begin Supplied passage
Indicate by check mark whether the registrant (1) has filed all reports
required to be filed by Section 13 or 15(d) of the Securities Exchange Act of
1934 during the preceding 12 months (or for such shorter period that the
registrant was required to file such reports), and (2) has been subject to
such filing requirements for the past 90 days.  Yes [X] No [   ]

Indicate by check mark whether the registrant is an accelerated filer (as
defined in Exchange Act Rule 12b-2).  Yes [   ] No [X]

Indicate by check mark whether the registrant is a large accelerated filer, an
accelerated filer, or a non-accelerated filer. See definition of "accelerated
filer and large accelerated filer" in Rule 12b-2 of the Exchange Act. (Check
one):   Large accelerated filer [   ]     Accelerated filer [   ]
Non-accelerated filer [X]

Indicate by check mark whether the registrant is a shell company (as defined
in Rule 12b-2 of the Act).  Yes [ ] No [X]

               APPLICABLE ONLY TO ISSUERS INVOLVED IN BANKRUPTCY
                 PROCEEDINGS DURING THE PRECEDING FIVE YEARS:
Indicate by check mark whether the registrant has filed all documents and
reports required to be filed by Sections 12, 13 or 15(d) f the Securities
Exchange Act of 1934 subsequent to the distribution of securities under a plan
confirmed by a court.  Yes [   ] No [   ]  Not applicable.
end Supplied passage
begin Given data
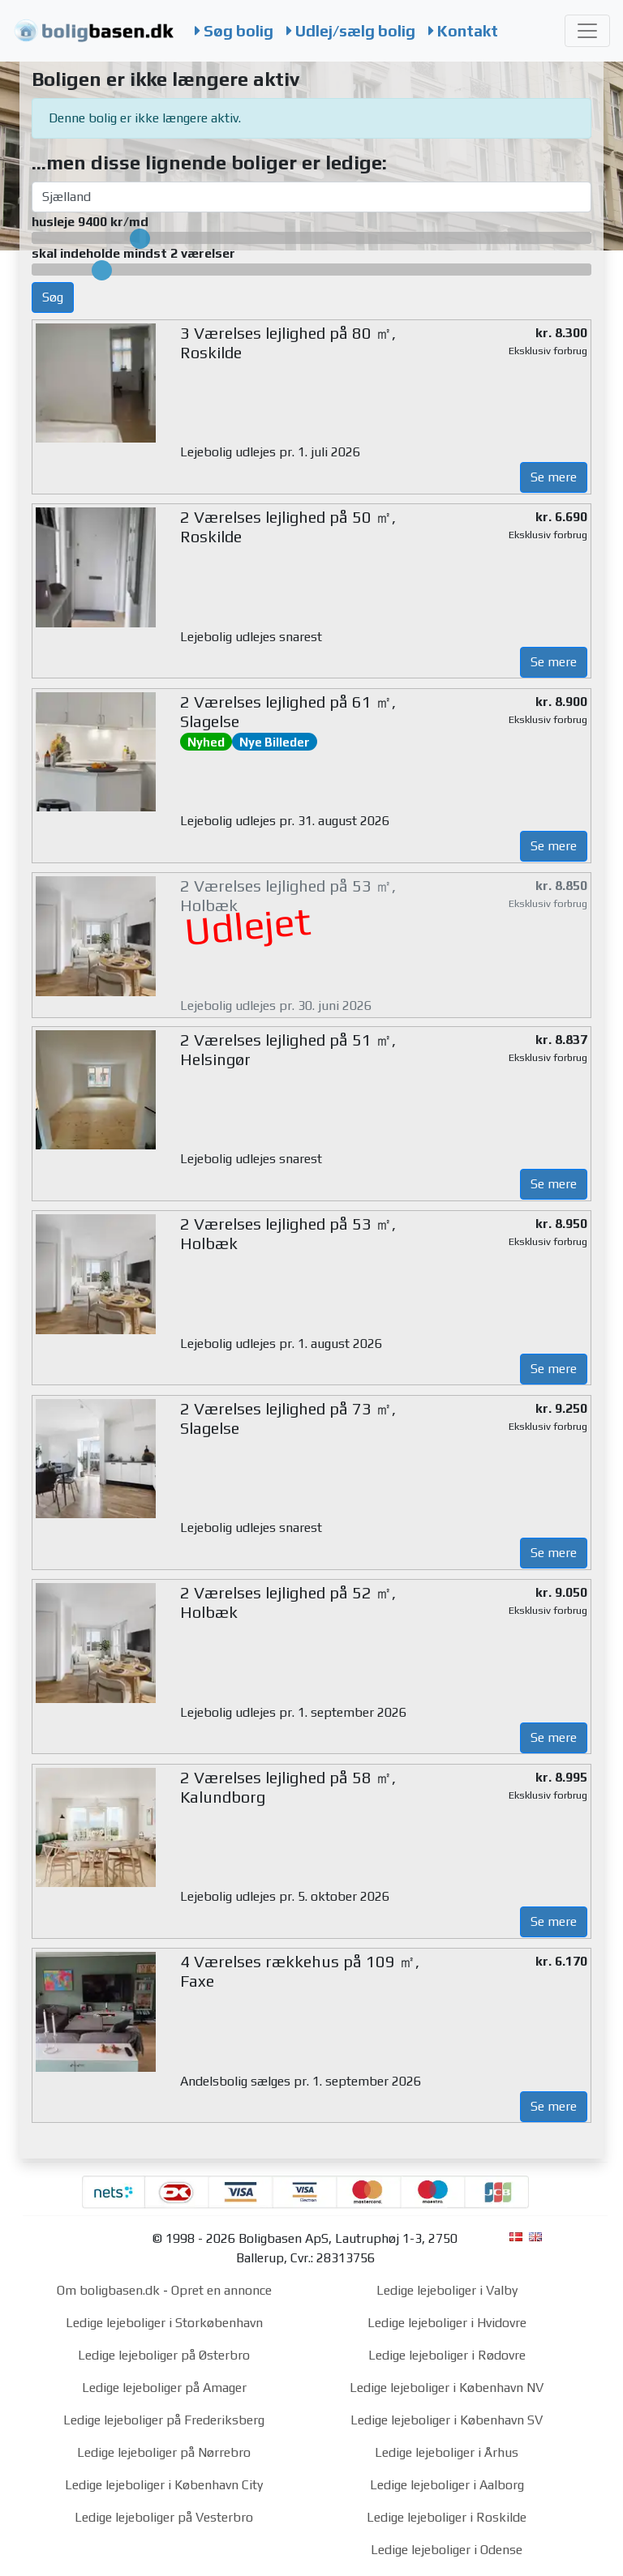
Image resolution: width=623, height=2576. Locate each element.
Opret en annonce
end Given data
Given problem.
Decide whether each statement agrees with the filing cover page, answering yes or no and quoting the exact words that decide it. 1. The bankruptcy section applies to issuers in proceedings during the preceding ten years. 2. The registrant checked the box for non-accelerated filer. 3. The first question covers reports filed during the preceding 12 months. The listing plays no part in what is asked here.

Solved problem.
1. No: "DURING THE PRECEDING FIVE YEARS"
2. Yes: "Non-accelerated filer [X]"
3. Yes: "during the preceding 12 months"